Saved data entries
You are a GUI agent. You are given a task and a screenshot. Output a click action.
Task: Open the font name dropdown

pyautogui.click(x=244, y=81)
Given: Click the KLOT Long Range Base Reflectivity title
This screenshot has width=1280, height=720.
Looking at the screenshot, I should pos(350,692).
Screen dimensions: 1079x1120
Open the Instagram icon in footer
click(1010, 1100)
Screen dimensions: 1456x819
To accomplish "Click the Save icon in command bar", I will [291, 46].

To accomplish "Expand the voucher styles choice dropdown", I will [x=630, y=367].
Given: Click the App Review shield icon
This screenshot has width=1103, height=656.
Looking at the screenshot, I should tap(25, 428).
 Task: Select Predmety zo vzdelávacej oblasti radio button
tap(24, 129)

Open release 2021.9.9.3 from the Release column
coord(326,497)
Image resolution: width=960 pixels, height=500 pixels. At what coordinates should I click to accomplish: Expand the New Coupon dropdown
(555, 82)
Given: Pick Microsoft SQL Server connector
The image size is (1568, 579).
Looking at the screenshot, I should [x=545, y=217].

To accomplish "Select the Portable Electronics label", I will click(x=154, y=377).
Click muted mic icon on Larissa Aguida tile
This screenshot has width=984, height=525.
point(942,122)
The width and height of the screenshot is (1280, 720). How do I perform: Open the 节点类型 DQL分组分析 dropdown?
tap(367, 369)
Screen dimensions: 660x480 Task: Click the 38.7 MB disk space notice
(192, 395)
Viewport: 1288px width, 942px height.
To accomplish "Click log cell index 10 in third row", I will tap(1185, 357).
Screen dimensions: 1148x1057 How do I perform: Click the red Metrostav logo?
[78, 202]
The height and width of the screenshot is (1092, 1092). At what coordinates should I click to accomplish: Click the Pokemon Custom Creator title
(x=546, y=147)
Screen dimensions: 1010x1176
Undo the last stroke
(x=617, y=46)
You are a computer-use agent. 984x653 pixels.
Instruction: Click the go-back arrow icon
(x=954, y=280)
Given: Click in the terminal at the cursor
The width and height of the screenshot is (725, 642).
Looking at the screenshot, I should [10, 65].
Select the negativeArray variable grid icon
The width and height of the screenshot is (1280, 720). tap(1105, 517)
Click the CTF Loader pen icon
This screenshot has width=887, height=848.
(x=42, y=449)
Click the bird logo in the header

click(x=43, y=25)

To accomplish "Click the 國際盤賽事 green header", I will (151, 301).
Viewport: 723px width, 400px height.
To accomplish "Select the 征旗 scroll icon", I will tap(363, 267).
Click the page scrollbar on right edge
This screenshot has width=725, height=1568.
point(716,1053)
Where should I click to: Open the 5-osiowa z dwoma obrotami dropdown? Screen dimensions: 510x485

PROMPT:
Repeat all of the records verbatim, leaving nothing out.

OUTPUT FOR THIS EXERCISE:
You are a GUI agent. You are given a task and a screenshot. Output a click action.
Task: Open the font name dropdown

pyautogui.click(x=244, y=81)
Given: Click the KLOT Long Range Base Reflectivity title
This screenshot has width=1280, height=720.
Looking at the screenshot, I should pos(350,692).
Screen dimensions: 1079x1120
Open the Instagram icon in footer
click(1010, 1100)
Screen dimensions: 1456x819
To accomplish "Click the Save icon in command bar", I will [291, 46].

To accomplish "Expand the voucher styles choice dropdown", I will [x=630, y=367].
Given: Click the App Review shield icon
This screenshot has width=1103, height=656.
Looking at the screenshot, I should tap(25, 428).
 Task: Select Predmety zo vzdelávacej oblasti radio button
tap(24, 129)

Open release 2021.9.9.3 from the Release column
coord(326,497)
Image resolution: width=960 pixels, height=500 pixels. At what coordinates should I click to accomplish: Expand the New Coupon dropdown
(555, 82)
Given: Pick Microsoft SQL Server connector
The image size is (1568, 579).
Looking at the screenshot, I should [x=545, y=217].

To accomplish "Select the Portable Electronics label", I will click(x=154, y=377).
Click muted mic icon on Larissa Aguida tile
This screenshot has width=984, height=525.
point(942,122)
The width and height of the screenshot is (1280, 720). How do I perform: Open the 节点类型 DQL分组分析 dropdown?
tap(367, 369)
Screen dimensions: 660x480 Task: Click the 38.7 MB disk space notice
(192, 395)
Viewport: 1288px width, 942px height.
To accomplish "Click log cell index 10 in third row", I will tap(1185, 357).
Screen dimensions: 1148x1057 How do I perform: Click the red Metrostav logo?
[78, 202]
The height and width of the screenshot is (1092, 1092). At what coordinates should I click to accomplish: Click the Pokemon Custom Creator title
(x=546, y=147)
Screen dimensions: 1010x1176
Undo the last stroke
(x=617, y=46)
You are a computer-use agent. 984x653 pixels.
Instruction: Click the go-back arrow icon
(x=954, y=280)
Given: Click in the terminal at the cursor
The width and height of the screenshot is (725, 642).
Looking at the screenshot, I should [10, 65].
Select the negativeArray variable grid icon
The width and height of the screenshot is (1280, 720). tap(1105, 517)
Click the CTF Loader pen icon
This screenshot has width=887, height=848.
(x=42, y=449)
Click the bird logo in the header

click(x=43, y=25)

To accomplish "Click the 國際盤賽事 green header", I will (151, 301).
Viewport: 723px width, 400px height.
To accomplish "Select the 征旗 scroll icon", I will tap(363, 267).
Click the page scrollbar on right edge
This screenshot has width=725, height=1568.
point(716,1053)
Where should I click to: Open the 5-osiowa z dwoma obrotami dropdown? Screen dimensions: 510x485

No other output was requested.